Given data below:
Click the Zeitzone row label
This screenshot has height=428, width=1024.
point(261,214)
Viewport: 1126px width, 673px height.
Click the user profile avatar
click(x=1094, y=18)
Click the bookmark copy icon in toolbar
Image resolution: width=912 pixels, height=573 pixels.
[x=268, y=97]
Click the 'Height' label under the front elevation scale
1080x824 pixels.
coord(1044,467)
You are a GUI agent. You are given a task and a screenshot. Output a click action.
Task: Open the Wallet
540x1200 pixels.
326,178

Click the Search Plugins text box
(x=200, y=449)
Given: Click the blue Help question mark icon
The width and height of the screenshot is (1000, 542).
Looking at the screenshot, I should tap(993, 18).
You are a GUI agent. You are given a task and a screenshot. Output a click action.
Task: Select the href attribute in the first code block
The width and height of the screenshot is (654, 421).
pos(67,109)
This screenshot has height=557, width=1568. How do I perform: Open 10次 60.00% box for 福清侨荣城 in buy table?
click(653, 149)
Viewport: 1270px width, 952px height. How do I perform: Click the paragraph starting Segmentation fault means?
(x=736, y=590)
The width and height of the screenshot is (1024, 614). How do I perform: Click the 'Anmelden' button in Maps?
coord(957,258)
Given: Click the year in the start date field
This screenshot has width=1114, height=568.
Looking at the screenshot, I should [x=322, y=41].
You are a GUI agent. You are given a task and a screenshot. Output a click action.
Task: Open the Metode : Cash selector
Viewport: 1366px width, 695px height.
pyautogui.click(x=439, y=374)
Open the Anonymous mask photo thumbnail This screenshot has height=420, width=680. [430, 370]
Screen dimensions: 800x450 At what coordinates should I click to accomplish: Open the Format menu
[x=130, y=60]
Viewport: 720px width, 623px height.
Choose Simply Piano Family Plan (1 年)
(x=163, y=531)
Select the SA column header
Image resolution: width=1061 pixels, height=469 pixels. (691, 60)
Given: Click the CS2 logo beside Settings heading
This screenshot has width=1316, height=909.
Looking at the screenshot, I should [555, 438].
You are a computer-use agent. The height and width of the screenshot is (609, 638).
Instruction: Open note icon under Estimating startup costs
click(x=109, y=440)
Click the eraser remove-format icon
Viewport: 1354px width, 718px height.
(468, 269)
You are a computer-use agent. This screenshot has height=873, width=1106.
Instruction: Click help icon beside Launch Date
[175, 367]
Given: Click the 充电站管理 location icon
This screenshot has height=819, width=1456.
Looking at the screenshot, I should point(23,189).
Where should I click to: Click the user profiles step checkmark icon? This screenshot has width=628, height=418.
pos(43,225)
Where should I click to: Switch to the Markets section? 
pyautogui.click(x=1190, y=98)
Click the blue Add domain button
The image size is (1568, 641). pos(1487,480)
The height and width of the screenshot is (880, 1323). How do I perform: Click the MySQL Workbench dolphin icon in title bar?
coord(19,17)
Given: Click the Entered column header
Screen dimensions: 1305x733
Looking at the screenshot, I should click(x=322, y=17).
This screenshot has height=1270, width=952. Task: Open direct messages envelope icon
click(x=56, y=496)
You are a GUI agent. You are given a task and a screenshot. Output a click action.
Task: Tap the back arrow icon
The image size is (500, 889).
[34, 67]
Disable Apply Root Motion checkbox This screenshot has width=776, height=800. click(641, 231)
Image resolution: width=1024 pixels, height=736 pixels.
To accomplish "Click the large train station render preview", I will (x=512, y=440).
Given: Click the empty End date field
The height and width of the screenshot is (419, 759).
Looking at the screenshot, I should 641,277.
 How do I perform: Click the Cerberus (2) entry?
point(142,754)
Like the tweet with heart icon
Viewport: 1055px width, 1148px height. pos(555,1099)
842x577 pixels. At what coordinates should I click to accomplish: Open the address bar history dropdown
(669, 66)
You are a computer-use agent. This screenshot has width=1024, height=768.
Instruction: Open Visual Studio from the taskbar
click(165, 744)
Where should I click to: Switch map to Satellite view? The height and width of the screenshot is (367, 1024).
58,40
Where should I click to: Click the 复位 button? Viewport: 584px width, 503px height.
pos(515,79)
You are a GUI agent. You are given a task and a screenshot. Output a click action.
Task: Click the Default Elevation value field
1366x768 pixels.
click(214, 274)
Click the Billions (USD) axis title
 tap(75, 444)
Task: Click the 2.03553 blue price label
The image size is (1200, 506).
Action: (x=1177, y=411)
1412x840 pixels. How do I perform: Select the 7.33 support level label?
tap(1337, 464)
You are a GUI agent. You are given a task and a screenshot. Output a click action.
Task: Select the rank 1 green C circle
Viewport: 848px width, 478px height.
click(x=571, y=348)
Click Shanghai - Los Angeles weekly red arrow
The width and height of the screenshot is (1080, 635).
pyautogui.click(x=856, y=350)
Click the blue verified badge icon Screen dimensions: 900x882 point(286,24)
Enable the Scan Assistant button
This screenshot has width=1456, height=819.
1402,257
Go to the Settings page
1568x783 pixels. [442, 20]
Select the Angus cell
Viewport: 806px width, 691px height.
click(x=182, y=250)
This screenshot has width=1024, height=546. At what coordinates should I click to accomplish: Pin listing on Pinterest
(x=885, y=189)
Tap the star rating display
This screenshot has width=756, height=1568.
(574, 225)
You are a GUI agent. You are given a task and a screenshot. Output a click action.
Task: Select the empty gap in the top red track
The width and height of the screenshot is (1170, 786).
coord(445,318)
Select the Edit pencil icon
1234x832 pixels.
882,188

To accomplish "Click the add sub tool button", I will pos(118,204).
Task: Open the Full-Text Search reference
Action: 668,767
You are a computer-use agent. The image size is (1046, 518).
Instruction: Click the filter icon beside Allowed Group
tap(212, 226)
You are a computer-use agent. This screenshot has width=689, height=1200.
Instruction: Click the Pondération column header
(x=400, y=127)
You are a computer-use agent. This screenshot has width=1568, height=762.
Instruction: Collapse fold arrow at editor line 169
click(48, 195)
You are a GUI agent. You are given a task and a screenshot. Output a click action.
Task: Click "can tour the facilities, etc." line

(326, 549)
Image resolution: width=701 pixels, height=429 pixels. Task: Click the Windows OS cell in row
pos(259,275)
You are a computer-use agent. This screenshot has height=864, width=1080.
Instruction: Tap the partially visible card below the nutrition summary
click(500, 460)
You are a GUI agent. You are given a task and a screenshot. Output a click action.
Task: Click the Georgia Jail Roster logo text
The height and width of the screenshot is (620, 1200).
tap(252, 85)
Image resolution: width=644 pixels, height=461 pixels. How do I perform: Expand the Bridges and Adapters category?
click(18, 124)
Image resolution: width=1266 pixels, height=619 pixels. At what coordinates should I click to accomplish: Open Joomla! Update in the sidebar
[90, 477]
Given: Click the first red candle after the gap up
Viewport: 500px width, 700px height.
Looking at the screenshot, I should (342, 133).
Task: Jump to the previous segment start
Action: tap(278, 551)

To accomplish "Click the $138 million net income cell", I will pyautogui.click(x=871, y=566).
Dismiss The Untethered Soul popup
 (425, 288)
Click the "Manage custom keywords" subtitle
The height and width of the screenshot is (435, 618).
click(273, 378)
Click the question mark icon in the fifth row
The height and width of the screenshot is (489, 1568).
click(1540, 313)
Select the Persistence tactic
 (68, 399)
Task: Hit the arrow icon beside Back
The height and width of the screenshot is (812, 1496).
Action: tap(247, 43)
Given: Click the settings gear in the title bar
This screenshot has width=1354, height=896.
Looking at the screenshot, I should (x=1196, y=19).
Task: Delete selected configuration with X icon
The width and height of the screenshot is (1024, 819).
End of Given data.
§ Task prompt: Every line that contains the string "logo" should be copied from the entries.

§ Result for this exercise:
Given: Click the CS2 logo beside Settings heading
Task: Click the Georgia Jail Roster logo text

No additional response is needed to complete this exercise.